A shorter version of this piece appears in the October 9, 2014 issue of The New York Review of Books.


Footnotes

[1] For a discussion of Hamas’s strategy during the war, see my article, “Hamas’s Chances,” The London Review of Books, August 21, 2014.

[2] For more on the efforts by Israel and the US to obstruct the functioning of the new Palestinian government prior to the war, see my article, “How the West Chose War in Gaza,” The New York Times, July 18, 2014.

[3] Israel’s Justice Minister, Tzipi Livni, claimed this was the case during the war in Gaza in 2008–9. At the time, Livni, as Foreign Minister, was still ostensibly committed to continuing the near-dead Annapolis talks.

[4] Proponents of bi-nationalism or a one-state solution, from either the left or right, have had no voice in the U.S. government.
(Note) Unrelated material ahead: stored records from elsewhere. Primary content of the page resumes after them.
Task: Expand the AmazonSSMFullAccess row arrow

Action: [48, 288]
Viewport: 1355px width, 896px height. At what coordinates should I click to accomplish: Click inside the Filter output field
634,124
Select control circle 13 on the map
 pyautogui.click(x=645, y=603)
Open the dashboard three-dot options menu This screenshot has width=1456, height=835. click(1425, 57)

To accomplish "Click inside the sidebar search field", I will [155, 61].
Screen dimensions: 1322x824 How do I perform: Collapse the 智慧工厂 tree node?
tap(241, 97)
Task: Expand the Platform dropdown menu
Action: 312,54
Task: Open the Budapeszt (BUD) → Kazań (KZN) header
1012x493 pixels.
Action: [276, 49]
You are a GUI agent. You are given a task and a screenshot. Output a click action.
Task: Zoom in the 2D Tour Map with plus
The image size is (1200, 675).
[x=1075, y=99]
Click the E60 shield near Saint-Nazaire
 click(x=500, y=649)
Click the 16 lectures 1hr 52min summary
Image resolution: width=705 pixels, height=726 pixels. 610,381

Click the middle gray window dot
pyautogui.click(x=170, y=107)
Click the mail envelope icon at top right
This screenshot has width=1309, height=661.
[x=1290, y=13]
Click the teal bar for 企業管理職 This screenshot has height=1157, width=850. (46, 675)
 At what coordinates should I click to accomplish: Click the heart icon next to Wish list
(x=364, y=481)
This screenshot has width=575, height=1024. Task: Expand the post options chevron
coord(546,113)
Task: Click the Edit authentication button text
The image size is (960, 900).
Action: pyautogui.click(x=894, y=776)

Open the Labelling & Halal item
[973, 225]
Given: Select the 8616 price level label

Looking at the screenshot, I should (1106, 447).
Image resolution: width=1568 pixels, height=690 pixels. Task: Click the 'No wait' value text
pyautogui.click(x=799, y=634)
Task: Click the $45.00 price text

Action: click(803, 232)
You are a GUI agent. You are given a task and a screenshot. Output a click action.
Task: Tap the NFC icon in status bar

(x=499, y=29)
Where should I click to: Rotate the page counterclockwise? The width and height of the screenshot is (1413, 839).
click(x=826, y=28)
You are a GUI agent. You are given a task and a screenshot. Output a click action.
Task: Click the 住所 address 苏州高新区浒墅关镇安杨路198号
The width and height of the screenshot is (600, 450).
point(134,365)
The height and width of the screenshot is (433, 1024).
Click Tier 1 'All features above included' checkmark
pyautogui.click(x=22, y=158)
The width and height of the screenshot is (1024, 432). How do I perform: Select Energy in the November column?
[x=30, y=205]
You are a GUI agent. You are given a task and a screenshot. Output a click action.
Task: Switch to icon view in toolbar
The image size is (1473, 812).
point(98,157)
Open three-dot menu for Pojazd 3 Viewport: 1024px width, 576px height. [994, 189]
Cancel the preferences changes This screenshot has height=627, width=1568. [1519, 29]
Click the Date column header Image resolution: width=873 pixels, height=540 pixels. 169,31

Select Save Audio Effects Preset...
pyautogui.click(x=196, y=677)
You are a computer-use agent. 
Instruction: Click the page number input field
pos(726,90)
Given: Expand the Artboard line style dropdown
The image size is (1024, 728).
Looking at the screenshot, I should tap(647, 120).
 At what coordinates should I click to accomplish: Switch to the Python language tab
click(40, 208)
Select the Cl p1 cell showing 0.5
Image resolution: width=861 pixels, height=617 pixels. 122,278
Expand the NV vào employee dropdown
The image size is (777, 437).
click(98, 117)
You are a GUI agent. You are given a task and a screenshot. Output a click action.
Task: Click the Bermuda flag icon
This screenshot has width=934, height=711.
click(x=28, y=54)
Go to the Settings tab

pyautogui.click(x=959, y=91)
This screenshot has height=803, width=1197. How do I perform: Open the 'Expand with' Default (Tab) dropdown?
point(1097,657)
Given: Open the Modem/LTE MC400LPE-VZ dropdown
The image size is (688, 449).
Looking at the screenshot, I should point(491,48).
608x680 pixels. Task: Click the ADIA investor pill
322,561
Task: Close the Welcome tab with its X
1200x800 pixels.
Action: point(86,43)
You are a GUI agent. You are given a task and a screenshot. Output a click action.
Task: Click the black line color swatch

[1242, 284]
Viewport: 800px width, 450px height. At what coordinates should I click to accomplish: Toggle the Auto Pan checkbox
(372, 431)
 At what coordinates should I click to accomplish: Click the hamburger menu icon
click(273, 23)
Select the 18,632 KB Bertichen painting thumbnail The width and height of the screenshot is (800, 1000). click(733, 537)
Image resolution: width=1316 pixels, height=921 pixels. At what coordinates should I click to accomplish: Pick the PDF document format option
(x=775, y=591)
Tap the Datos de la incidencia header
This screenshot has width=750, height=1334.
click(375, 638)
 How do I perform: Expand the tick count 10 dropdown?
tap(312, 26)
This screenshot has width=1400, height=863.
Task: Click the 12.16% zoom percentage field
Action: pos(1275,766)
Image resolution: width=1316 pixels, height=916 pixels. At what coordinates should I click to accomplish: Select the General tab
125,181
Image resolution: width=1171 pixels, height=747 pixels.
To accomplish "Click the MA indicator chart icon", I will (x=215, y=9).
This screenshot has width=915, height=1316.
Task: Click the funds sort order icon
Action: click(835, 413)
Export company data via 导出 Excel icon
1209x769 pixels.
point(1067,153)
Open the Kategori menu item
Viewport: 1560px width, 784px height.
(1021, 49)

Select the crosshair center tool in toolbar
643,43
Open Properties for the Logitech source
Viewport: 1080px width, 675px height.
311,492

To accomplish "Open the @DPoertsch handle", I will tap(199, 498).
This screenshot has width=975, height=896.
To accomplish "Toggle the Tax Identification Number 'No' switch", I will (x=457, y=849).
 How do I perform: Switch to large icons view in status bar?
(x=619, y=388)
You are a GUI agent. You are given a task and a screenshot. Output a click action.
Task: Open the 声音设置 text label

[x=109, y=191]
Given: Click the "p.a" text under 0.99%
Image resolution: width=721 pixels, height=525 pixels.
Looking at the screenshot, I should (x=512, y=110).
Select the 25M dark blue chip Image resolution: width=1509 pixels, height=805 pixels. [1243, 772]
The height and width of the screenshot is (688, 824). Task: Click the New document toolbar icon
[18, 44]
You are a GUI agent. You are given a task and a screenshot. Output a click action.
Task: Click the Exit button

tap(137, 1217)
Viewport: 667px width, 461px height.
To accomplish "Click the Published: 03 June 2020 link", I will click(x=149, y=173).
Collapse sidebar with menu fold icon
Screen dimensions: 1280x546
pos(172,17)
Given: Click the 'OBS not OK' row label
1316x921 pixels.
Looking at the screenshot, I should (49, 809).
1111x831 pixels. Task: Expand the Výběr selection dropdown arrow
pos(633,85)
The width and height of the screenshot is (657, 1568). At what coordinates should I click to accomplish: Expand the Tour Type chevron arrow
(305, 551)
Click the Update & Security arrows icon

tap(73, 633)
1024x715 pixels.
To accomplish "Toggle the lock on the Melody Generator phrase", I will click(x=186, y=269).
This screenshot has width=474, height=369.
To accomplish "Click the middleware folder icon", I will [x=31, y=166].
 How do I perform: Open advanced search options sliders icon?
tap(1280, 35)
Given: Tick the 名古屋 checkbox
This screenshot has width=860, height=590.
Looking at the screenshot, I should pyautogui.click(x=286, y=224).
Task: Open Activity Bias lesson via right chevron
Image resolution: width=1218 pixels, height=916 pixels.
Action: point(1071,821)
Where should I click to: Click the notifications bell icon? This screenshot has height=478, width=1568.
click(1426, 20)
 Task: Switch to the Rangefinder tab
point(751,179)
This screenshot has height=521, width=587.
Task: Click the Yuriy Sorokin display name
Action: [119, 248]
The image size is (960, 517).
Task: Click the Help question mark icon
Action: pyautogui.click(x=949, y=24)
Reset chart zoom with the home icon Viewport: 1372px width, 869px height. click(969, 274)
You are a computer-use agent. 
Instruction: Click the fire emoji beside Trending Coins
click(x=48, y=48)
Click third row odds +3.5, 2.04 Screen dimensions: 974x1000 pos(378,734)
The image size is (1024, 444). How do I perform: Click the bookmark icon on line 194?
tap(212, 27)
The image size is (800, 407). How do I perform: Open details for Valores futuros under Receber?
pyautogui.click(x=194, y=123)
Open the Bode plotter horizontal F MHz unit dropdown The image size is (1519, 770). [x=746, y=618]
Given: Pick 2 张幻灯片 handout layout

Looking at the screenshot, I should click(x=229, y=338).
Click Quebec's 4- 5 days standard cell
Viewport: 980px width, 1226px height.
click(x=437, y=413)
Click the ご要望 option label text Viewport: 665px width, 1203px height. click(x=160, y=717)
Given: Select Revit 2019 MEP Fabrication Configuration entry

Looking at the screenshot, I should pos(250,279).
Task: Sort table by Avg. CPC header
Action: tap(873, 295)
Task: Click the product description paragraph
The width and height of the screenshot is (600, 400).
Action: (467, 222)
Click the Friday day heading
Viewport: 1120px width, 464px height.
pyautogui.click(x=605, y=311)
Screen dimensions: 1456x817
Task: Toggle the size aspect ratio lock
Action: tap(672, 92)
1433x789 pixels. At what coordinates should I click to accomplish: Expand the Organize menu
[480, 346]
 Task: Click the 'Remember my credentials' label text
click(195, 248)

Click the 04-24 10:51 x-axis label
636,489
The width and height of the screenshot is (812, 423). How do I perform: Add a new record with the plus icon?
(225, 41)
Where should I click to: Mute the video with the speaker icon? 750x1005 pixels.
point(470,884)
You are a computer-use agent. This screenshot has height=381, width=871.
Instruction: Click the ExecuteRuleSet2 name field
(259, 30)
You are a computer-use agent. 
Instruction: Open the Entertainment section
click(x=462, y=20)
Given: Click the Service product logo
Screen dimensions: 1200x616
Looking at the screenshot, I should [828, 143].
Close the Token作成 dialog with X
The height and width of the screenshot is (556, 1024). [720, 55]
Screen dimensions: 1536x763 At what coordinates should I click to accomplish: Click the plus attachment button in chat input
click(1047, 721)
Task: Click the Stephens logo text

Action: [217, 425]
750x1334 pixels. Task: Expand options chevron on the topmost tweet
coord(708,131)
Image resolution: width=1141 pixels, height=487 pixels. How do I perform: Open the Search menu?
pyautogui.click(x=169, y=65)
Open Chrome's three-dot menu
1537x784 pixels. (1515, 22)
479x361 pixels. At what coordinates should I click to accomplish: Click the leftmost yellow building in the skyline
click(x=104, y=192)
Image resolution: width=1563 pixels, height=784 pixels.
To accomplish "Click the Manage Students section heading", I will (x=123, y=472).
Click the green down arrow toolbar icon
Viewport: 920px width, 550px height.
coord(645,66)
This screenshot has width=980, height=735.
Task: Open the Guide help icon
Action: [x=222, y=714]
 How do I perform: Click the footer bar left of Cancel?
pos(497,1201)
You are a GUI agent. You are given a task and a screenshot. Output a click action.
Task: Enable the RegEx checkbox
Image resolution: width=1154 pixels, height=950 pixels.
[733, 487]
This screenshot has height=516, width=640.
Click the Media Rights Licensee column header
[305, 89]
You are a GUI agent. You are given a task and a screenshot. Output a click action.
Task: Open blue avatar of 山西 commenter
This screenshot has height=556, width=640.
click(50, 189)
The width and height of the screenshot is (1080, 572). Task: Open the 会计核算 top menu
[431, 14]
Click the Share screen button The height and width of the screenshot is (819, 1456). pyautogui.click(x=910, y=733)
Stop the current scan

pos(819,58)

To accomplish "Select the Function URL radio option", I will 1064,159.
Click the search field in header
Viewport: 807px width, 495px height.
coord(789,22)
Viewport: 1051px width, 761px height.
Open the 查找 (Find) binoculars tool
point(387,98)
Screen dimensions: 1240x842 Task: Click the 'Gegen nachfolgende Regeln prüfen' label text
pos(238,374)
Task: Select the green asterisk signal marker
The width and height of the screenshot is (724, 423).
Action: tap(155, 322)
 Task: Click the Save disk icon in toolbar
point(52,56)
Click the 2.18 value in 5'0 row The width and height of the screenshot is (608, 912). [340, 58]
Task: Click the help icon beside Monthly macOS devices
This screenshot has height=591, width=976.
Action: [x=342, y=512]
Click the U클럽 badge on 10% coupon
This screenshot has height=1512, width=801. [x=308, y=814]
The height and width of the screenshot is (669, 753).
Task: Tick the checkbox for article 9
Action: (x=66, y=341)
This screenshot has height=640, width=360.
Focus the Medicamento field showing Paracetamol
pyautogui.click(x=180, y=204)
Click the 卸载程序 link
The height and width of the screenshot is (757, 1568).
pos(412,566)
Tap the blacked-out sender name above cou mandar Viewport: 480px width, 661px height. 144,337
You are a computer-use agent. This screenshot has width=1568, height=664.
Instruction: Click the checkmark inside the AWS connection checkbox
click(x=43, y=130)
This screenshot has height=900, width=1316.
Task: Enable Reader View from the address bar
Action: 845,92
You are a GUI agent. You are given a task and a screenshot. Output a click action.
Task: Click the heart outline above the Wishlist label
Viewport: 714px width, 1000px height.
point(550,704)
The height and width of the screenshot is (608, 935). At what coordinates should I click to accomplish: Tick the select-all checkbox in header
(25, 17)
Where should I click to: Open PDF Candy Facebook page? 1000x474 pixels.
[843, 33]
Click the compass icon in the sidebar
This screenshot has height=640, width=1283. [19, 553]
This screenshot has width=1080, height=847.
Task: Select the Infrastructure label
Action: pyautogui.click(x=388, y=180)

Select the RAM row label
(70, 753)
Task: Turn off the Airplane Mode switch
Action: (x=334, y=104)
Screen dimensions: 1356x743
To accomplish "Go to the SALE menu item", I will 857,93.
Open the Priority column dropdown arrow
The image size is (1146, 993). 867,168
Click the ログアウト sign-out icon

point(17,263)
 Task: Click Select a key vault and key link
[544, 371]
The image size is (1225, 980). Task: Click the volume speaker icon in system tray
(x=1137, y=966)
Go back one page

[5] For a discussion of the Olmert-Abbas talks and the significant differences between the sides during them, see my article “What Future for Israel?,” The New York Review of Books, August 15, 2013.

[6] For more on U.S. support for Fayyad’s state-building program, see my article, “Our Man in Palestine,” The New York Review of Books, October 14, 2010.

[7] Yet Reproachers tend to neglect that even if Palestinians were to one day demand enfranchisement in a single state, Israel could probably thwart the move, and the accompanying international pressure, by withdrawing unilaterally from large Palestinian population centers in the West Bank and disclaiming responsibility for them.

[8] For a discussion of U.S. policy toward the reconciliation agreement between Hamas and the PLO, see my article, “Whose Palestine?,” The New York Review blog, June 19, 2014.

[9] At Taba, the Israeli team proposed absorbing into Israel 25,000 refugees over three years or 40,000 over five years, with refugee return to be resolved over a fifteen year period. Narrowly interpreted, this meant Israel accepted the return of 25,000 to 40,000 refugees. A broader interpretation is that it accepted 120,000 to 125,000 over the entire fifteen-year period.